Feeling a bit lousy: Critically Endangered Waved Albatrosses carry critically co-endangered lice

Lajos Rózsa (MTA-ELTE-MTM Ecology Research Group, Budapest, Hungary) and Zoltán Vas have published in the journal Oryx on the conservation of parasitic lice, including Docophoroides levequei and Perineus oblongus that are only known from the Critically Endangered Waved Albatross Phoebastria irrorata.

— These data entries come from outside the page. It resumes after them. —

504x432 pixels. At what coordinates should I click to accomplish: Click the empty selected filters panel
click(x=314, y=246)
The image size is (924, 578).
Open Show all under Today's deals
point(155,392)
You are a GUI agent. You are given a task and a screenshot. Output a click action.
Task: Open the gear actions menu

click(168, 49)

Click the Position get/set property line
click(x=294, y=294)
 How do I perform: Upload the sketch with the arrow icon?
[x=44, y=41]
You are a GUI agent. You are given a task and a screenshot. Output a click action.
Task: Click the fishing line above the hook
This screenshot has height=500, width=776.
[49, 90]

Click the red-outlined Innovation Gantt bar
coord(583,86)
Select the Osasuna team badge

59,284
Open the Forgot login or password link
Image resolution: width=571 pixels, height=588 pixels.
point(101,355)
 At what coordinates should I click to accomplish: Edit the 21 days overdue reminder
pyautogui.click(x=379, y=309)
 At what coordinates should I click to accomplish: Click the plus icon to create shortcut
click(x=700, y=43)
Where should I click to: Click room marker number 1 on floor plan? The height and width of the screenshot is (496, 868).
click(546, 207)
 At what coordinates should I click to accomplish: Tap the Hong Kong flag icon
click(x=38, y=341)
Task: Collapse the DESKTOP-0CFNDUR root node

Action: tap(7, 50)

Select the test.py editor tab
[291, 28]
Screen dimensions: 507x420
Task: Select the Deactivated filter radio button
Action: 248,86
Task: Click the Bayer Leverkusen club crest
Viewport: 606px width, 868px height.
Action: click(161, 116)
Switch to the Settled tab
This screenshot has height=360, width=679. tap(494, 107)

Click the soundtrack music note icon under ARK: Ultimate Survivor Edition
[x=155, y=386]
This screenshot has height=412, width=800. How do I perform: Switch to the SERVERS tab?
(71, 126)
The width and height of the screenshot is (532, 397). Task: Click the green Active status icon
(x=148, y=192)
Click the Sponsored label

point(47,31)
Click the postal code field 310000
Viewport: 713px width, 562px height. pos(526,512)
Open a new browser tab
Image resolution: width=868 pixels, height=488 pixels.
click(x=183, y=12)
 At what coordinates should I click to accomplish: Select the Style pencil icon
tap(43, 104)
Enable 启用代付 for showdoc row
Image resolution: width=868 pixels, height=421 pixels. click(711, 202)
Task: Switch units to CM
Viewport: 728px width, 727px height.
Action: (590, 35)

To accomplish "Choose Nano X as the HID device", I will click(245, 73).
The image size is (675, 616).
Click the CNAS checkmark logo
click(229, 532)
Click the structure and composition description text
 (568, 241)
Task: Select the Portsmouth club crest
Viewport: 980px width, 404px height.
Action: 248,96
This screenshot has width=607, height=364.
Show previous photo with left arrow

Waved Albatross, photograph by Kate Huyvaert

The paper’s abstract follows

“The co-extinction of parasitic taxa and their host species is considered a common phenomenon in the current global extinction crisis.  However, information about the conservation status of parasitic taxa is scarce.  We present a global list of co-extinct and critically co-endangered parasitic lice (Phthiraptera), based on published data on their host-specificity and their hosts’ conservation status according to the IUCN Red List.  We list six co-extinct and 40 (possibly 41) critically co-endangered species.  Additionally, we recognize 2–4 species that went extinct as a result of conservation efforts to save their hosts.  Conservationists should consider preserving host-specific lice as part of their efforts to save species.”

Want to know of more albatross lice?  If so, click here.

Reference:

Rózsa, L. & Vas, Z.  2015.  Co-extinct and critically co-endangered species of parasitic lice, and conservation-induced extinction: should lice be reintroduced to their hosts?  Oryx 49: 107-110.